I’d told Mindy and Becca about Zander the night of Xenia’s funeral. I’d also told Arlene. Mins and Becs could keep their mouths shut. Arlene, no way in hell.
“’Spect you know this already, Zara, but your daddy’s a sumabitch,” Cotton shared.
I drank from my coffee and looked to the mountain. “Yeah, Cotton, learned that when I was around three.”
“He hurt you girls?” Cotton asked, and my gaze shot back to him.
“Cotton—”
“Did Xavier take his hand to you girls?” Cotton asked firmly.
“Yes,” I whispered, telling him something only Ham, Mins, Neens, Becs, Maybelle, Wanda, and my dead friend Kim knew, outside of Xenia, of course, but she was there.
“Dang nab it,” he muttered.
His head dropping, he looked at his lap.
“Cotton, it was a while ago,” I told him gently.
His gaze came back to mine before he said bizarrely, “Takes a village.”
“What?” I asked.
“It takes a village, Zara. You won’t know this, won’t have remembered her that way. If I recall, by the time you and your sister could cipher, she’d lost it so you didn’t get her that way, but Amy Cinders before she became a Cinders was the prettiest girl in town before she gave our town you and your sister. And that’s sayin’ somethin’, seein’ as we got a lot of talent about. Thing about her was, she wasn’t just pretty, she was sweet. Couldn’t tell a joke and wouldn’t, seein’ as she was a might shy, but you’d work hard to make her laugh, hear that sound that was pretty as her, watch her face light up.”

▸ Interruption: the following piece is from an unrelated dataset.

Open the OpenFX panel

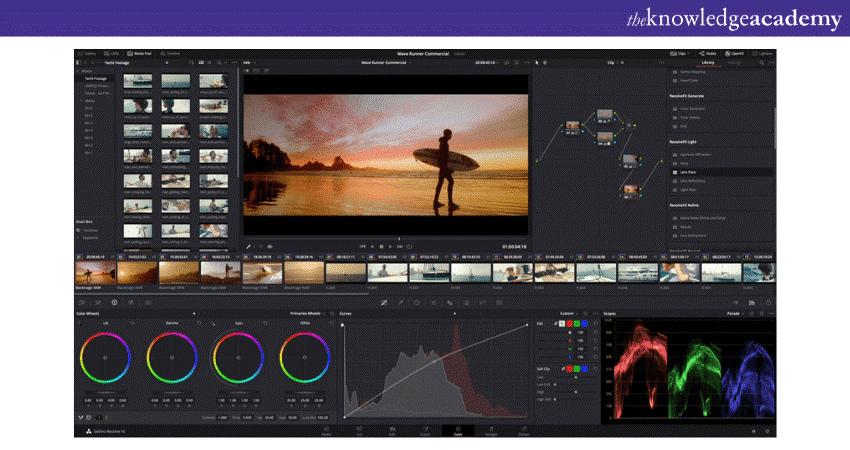(736, 53)
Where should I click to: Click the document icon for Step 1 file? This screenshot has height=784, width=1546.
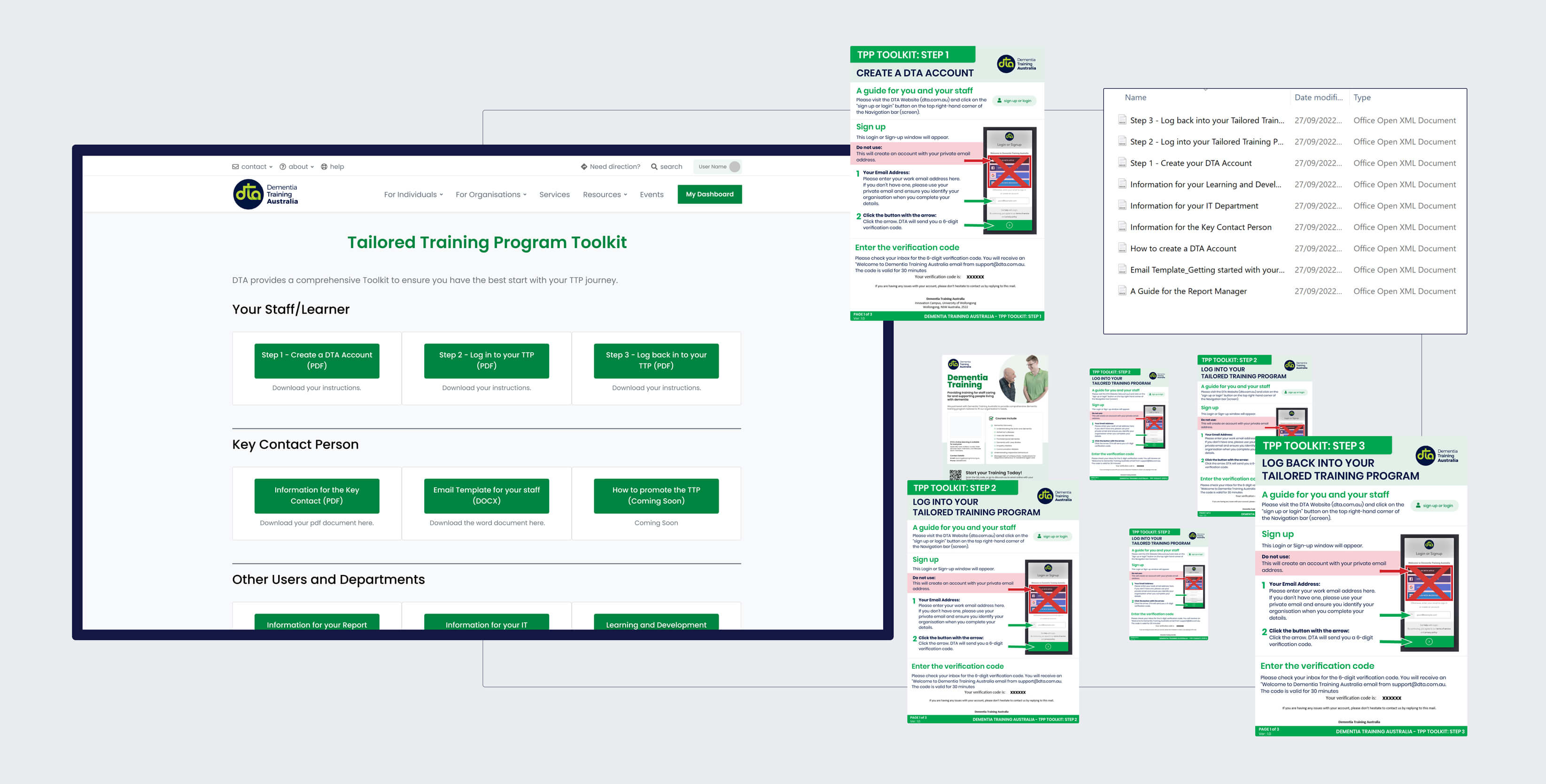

His eyes grew sharp on me before he finished.
“And she laughed a lot back then, girl.”
I didn’t like this, knowing Mom was pretty… once. Happy… once. Laughed… once.
Cotton was right. I never saw her smile, definitely not laugh, and by the time I could “cipher,” although it wasn’t lost on me she was vaguely attractive, that was defined as “vaguely” due to the fact that timidity shrouded her and fear poured off her in waves.
I didn’t like knowing she’d lost that. More, I didn’t like knowing she gave it up, apparently without much of a fight.
“I’m not sure I want to hear this,” I told him carefully, also not wanting to offend him.
“What I’m sayin’ is, he broke her. So we knew. The town did. Xenia and you hightailin’ it outta there the minute you could. Xenia abusin’ her body in an effort to dull the pain. We knew. And we shoulda done somethin’ about it.”
I felt bad for him because he clearly felt bad about all this but it was way past the point anything could be done now.